--- begin INFORMATION SHOWN ---

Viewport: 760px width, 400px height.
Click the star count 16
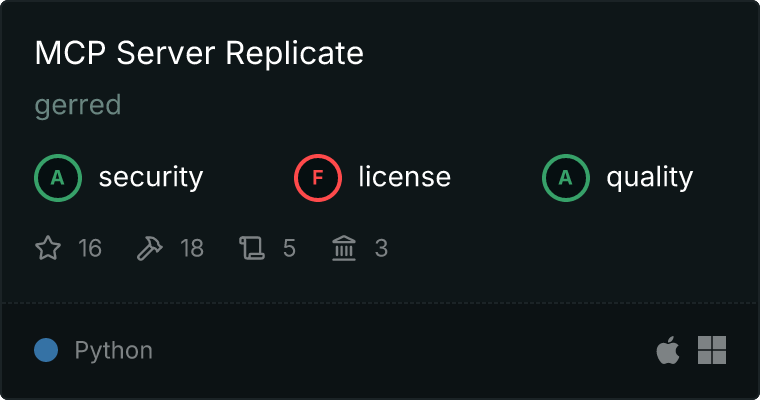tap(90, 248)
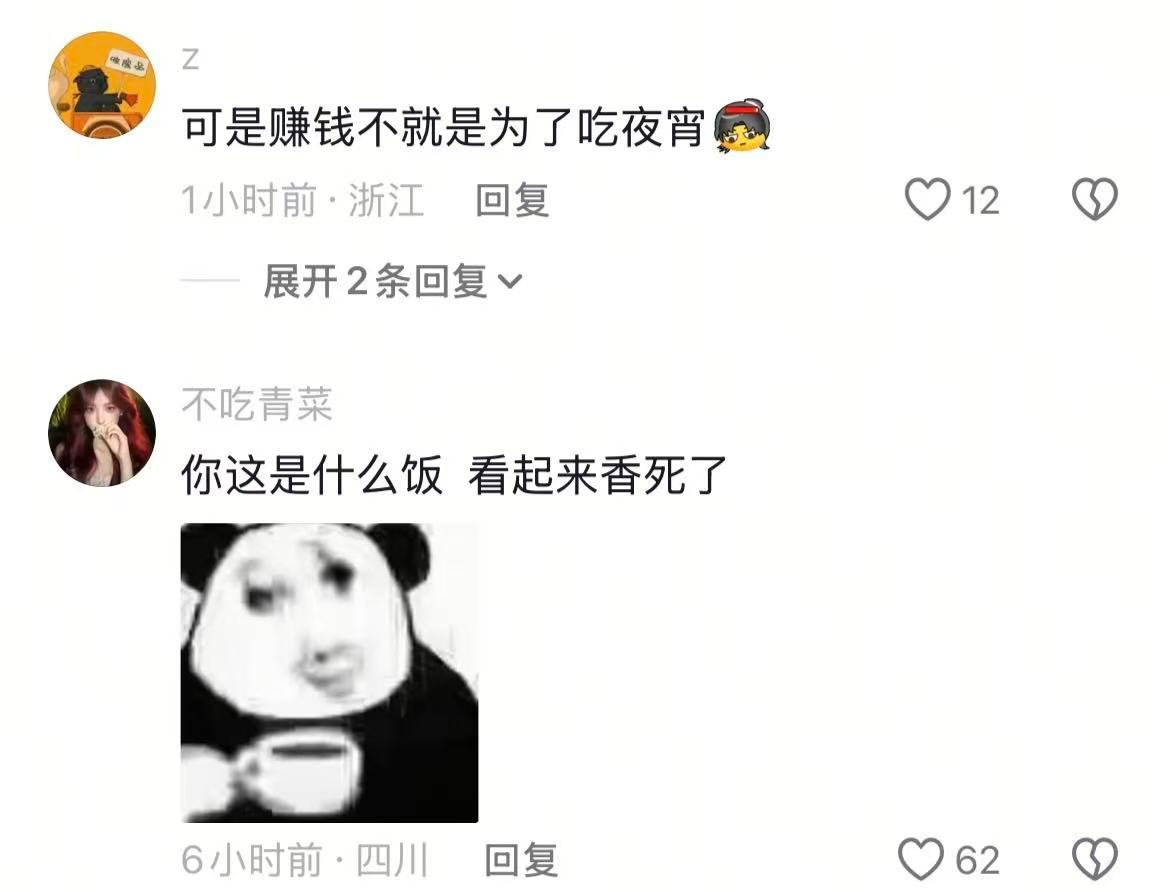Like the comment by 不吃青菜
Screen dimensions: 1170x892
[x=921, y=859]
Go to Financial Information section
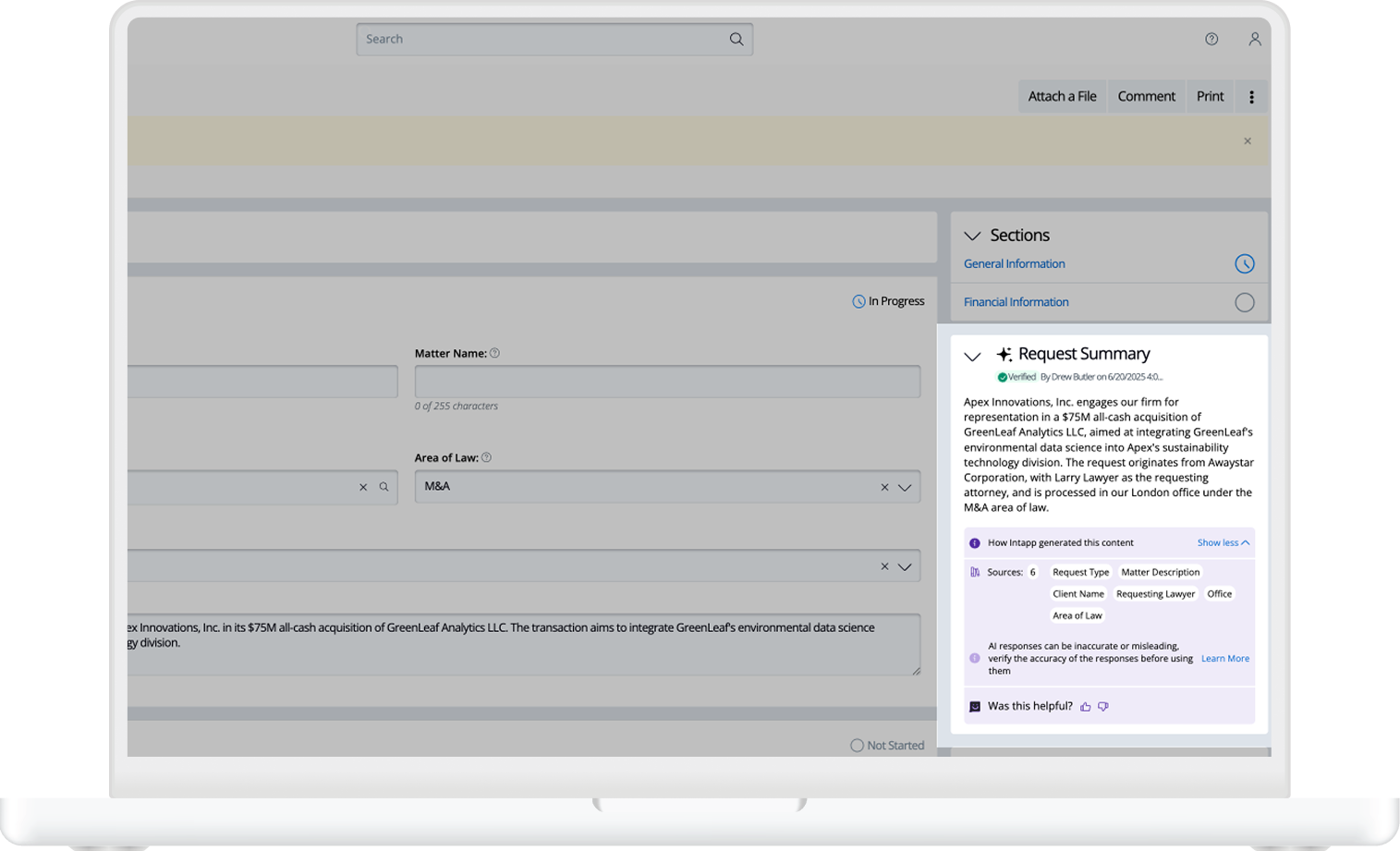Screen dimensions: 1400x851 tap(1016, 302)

--- end INFORMATION SHOWN ---
--- begin INFORMATION SHOWN ---

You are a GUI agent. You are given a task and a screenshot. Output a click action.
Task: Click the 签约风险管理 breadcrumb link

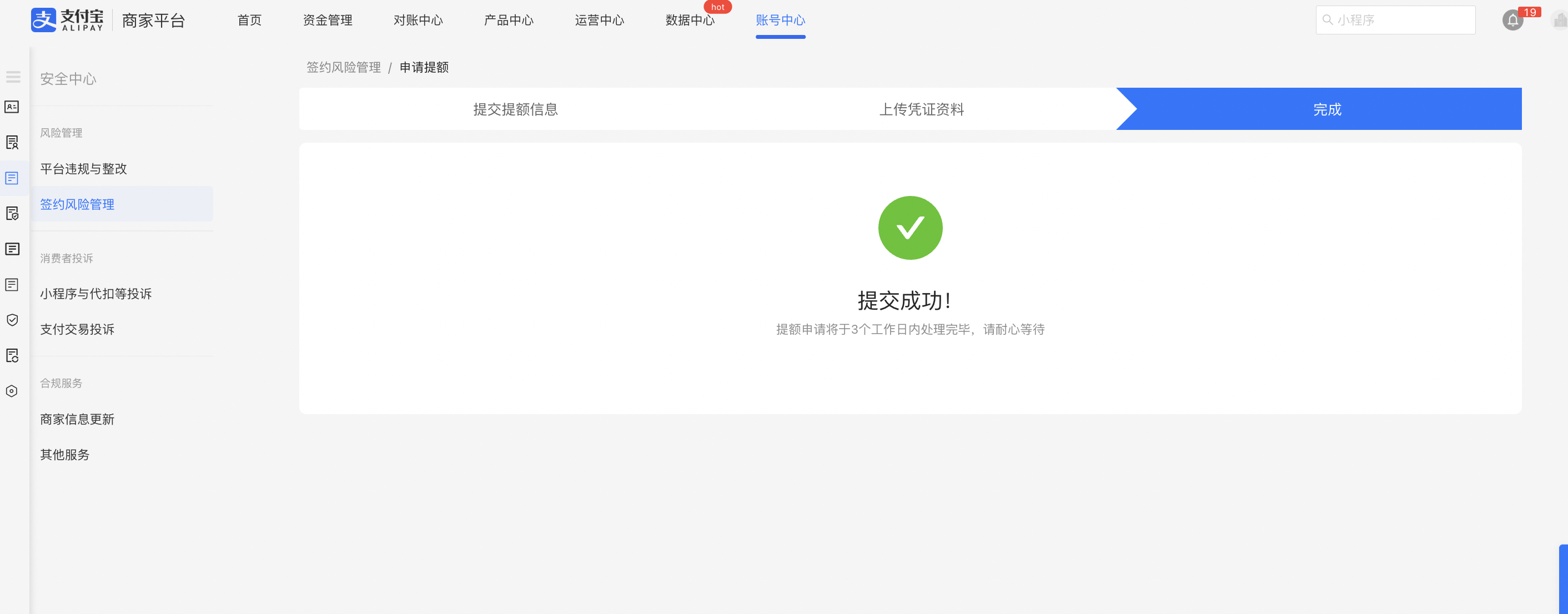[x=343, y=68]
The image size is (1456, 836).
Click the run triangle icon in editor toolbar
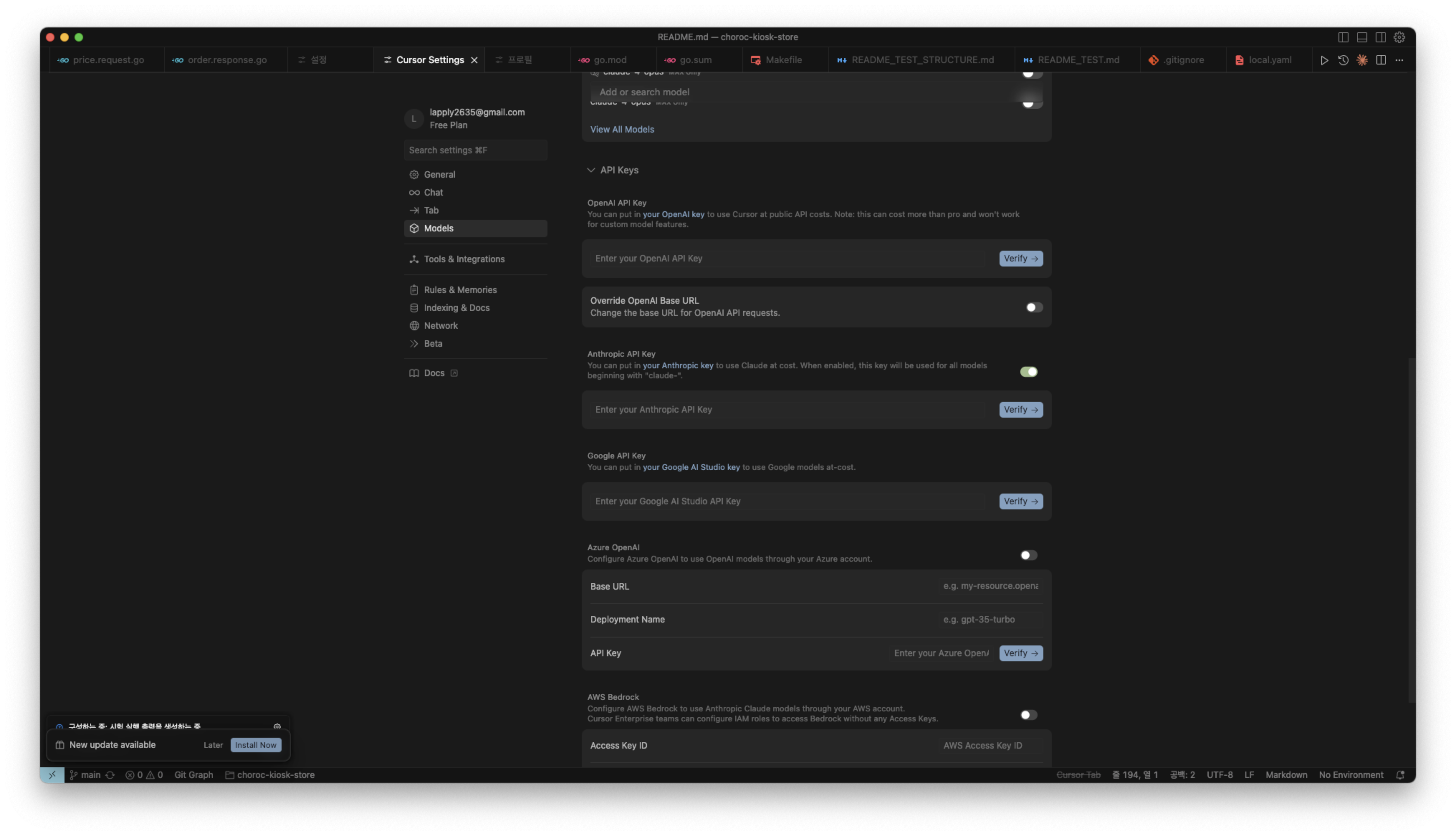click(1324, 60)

--- end INFORMATION SHOWN ---
--- begin INFORMATION SHOWN ---

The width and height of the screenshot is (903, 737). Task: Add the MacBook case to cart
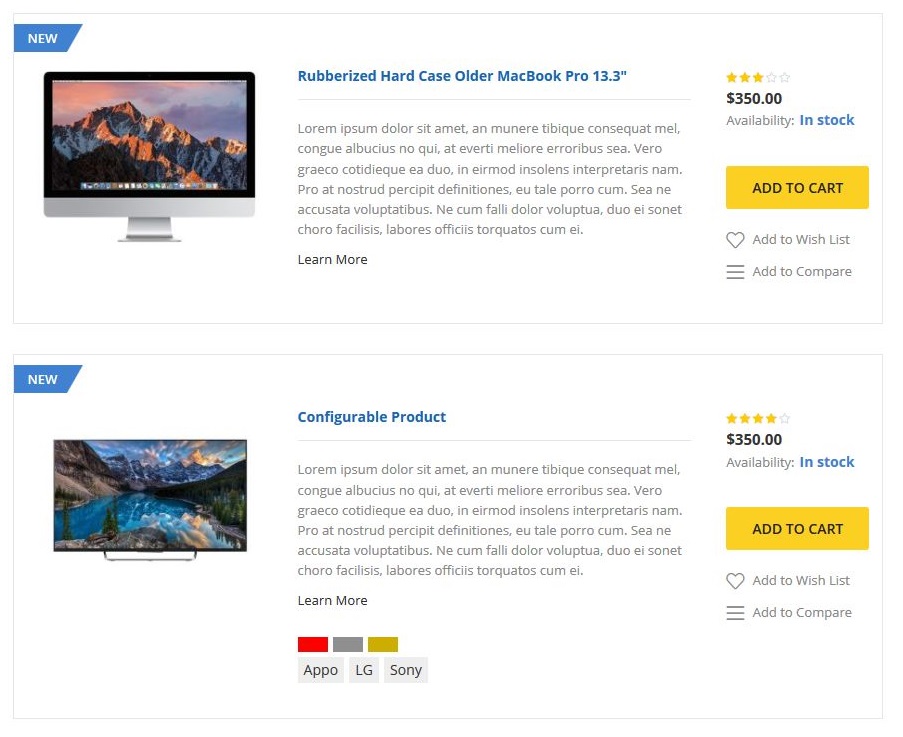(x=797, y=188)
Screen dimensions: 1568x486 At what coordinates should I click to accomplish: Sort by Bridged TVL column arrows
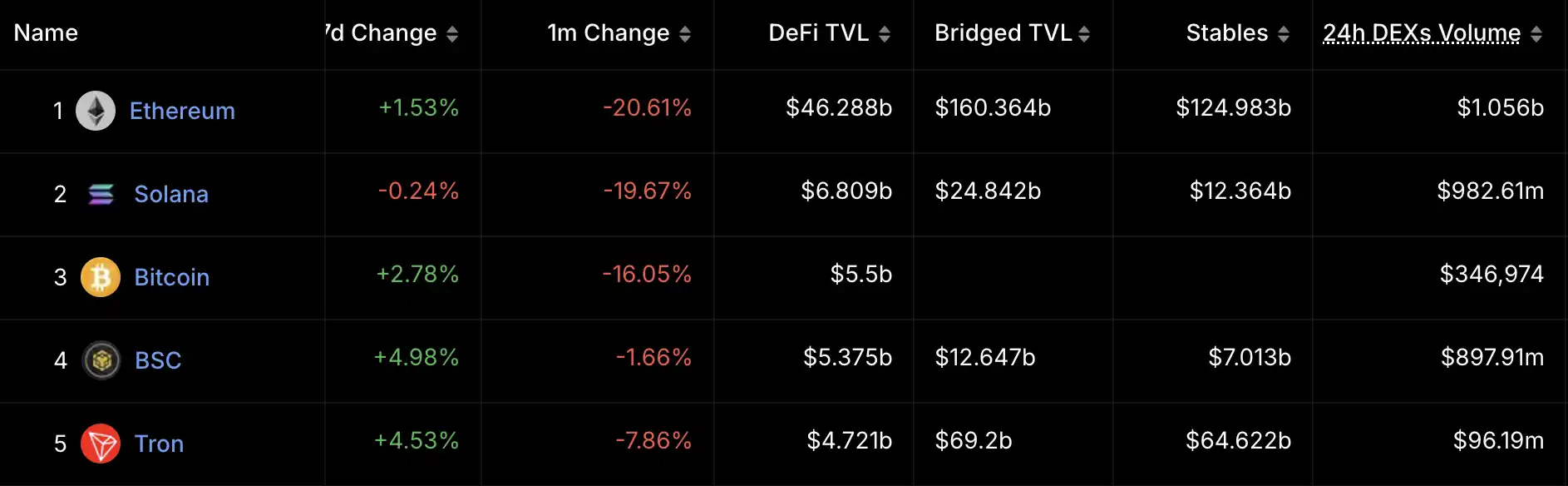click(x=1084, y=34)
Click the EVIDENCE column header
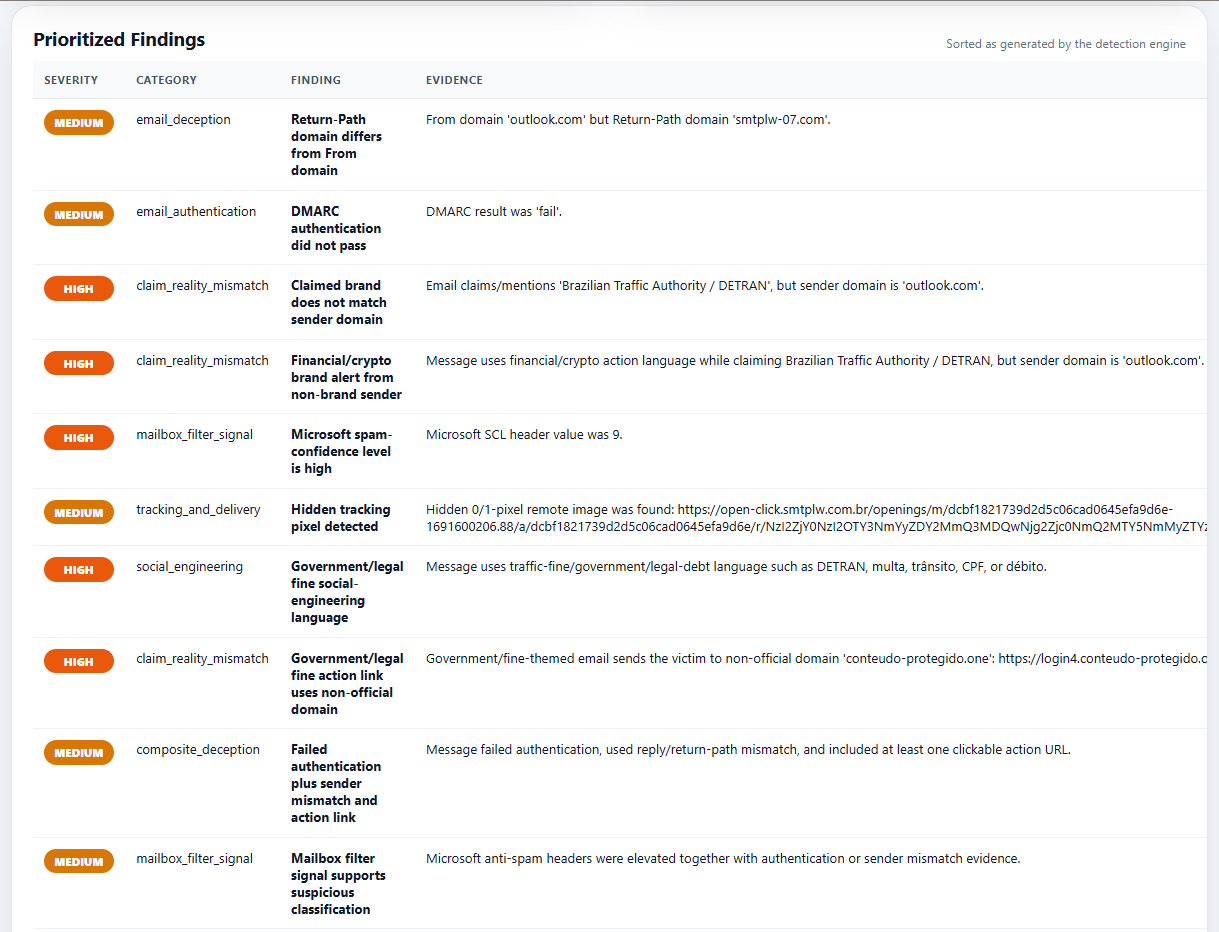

--- end INFORMATION SHOWN ---

## WHAT THE TASK ASKS
Locate every line in the entries above that contains the string "column", and copy each of those lines.

## EXERCISE ANSWER
Screen dimensions: 1568x486 At what coordinates should I click to accomplish: Sort by Bridged TVL column arrows
Click the EVIDENCE column header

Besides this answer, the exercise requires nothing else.